The Green Fields of America
Farewell to the groves of shillelagh and shamrock
Farewell to the girls of old Ireland all round
May their hearts be as merry as ever I would wish them
When far away across the ocean I’m bound.
Oh, my father is old and my mother quite feeble;
To leave their own country it grieves their heart sore,
Oh the tears in great drops down their cheeks they are rolling
To think they must die upon some foreign shore.
But what matter to me where my bones they be buried
If in peace and contentment I can spend my life
Oh the green fields of Canada they daily are blooming
It’s there I’ll put an end to my miseries and strife.
Then it’s pack up your sea stores and tarry no longer
Ten dollars a week isn’t very bad pay
With no taxes or tithes to devour up your wages
When you’re on the green fields of Amerikay.
The sheep run unsheared and the land’s gone to rushes
The handyman’s gone and the winders of creels,
Away across the ocean, good journeyman tailors
And fiddlers that play out the old mountain reels
Ah but I ‘mind the time when old Ireland was flourishing,
When lots of her tradesmen could work for good pay
But since our manufacturies have crossed the Atlantic
It’s now we must follow to Amerikay.
Farewell to the dances in homes now deserted
When tips struck the lightning in planks from the floor
The paving and crigging of hobnails on flagstones
The tears of the old folk and shouts of encore.

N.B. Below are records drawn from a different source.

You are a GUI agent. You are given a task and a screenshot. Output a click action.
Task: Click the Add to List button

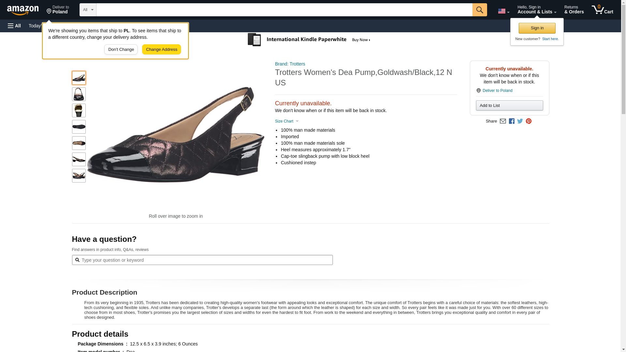click(509, 105)
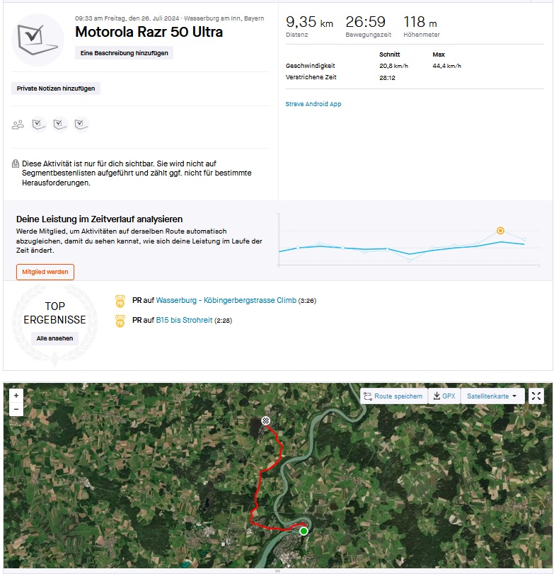Zoom in on the map
The image size is (554, 574).
click(x=16, y=396)
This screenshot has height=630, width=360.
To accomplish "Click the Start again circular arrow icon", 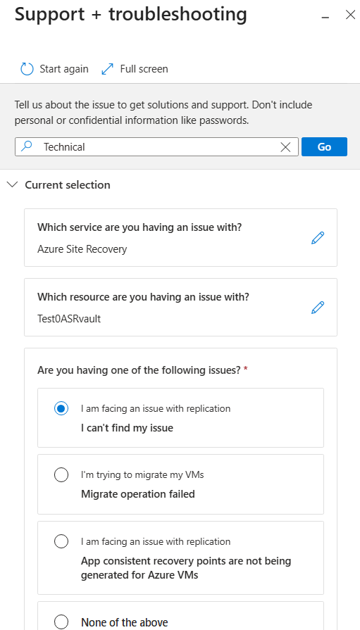I will point(27,69).
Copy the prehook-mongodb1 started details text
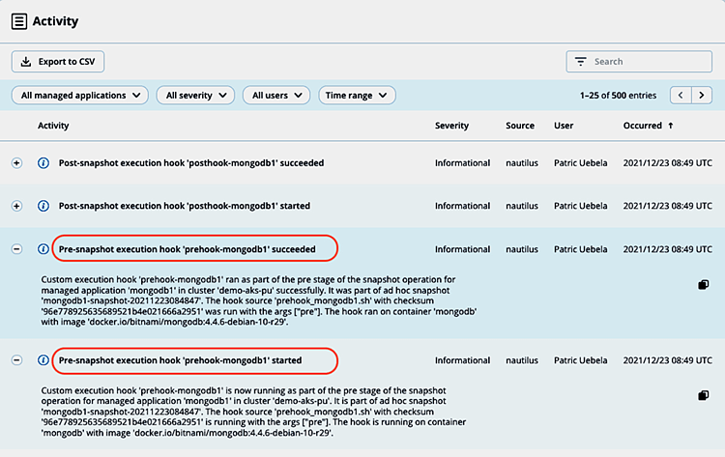 tap(703, 396)
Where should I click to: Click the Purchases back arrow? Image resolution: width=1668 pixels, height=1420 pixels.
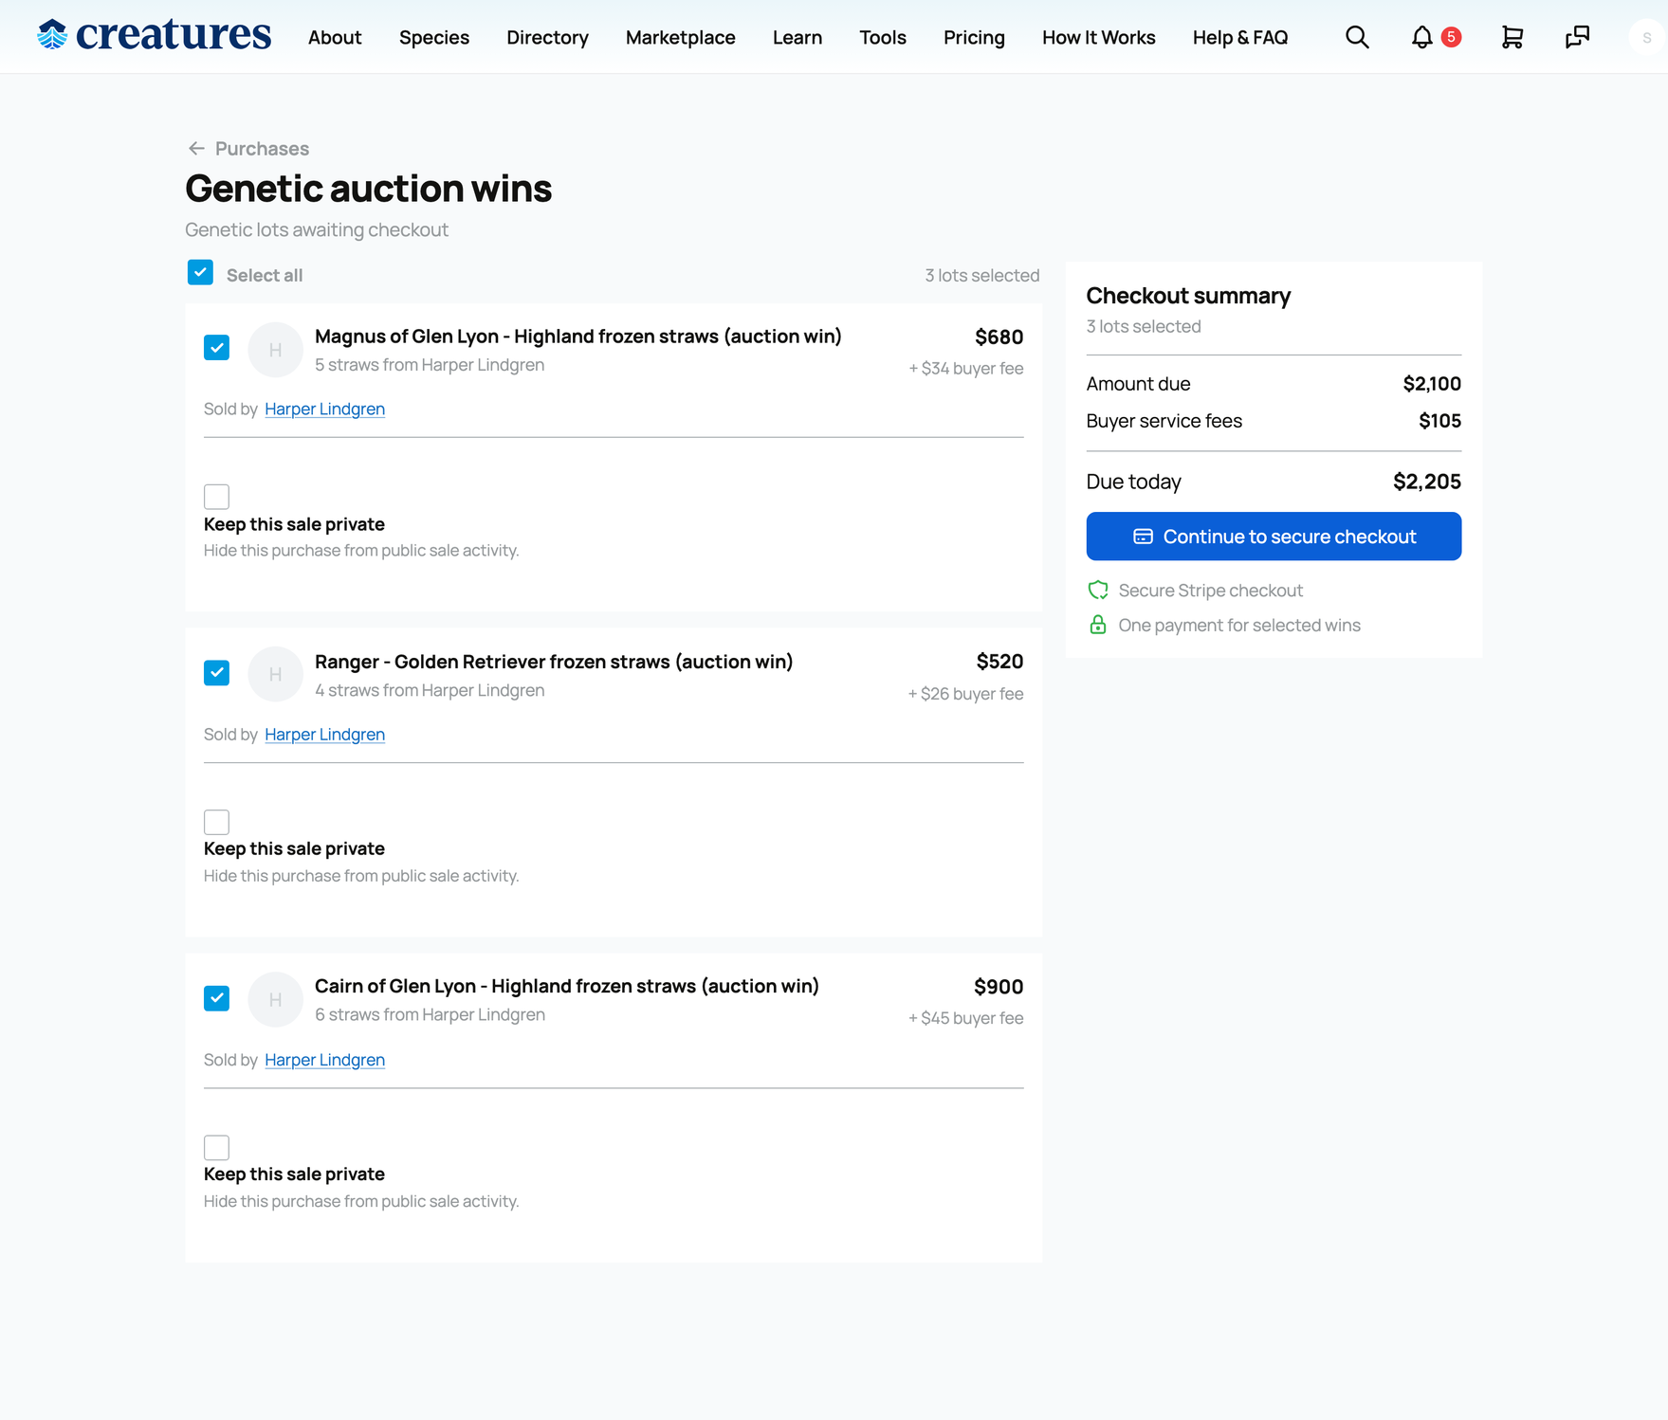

For the landlords and bailiffs in vile combination
Have forced us from hearthstone and homestead away
May the crowbar brigade all be doomed to damnation
When we’re on the fields of Americay.
The timber grows thick on the slopes of Columbia
With Douglas in grandeur two hundred feet tall
The salmon and sturgeon dam streamlet and river
and the high Rocky Mountains look down over all.
Over prairie and plain sure the wheat waves all golden
The maple gives sugar to sweeten your tay
You won’t want for corn cob way out in Saskatchewan
When you’re on the green fields of Amerikay.
And if you grow weary of pleasure and plenty
Of fruit from the orchard and fish from the foam
There’s health and good hunting way back in the forests
Where herds of great elk and wild buffalo roam.
And it’s now to conclude and to finish my ditty
If ever friendless Irishman chances my way
With the best in the house I will treat him, and welcome,
At home on the green fields of Americay.